[Rows on where targets appear]
···
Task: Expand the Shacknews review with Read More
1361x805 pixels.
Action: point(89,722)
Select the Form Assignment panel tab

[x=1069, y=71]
···
**Prompt:**
Print every line of the records above without changing anything.

**Output of the exercise:**
Task: Expand the Shacknews review with Read More
1361x805 pixels.
Action: point(89,722)
Select the Form Assignment panel tab

[x=1069, y=71]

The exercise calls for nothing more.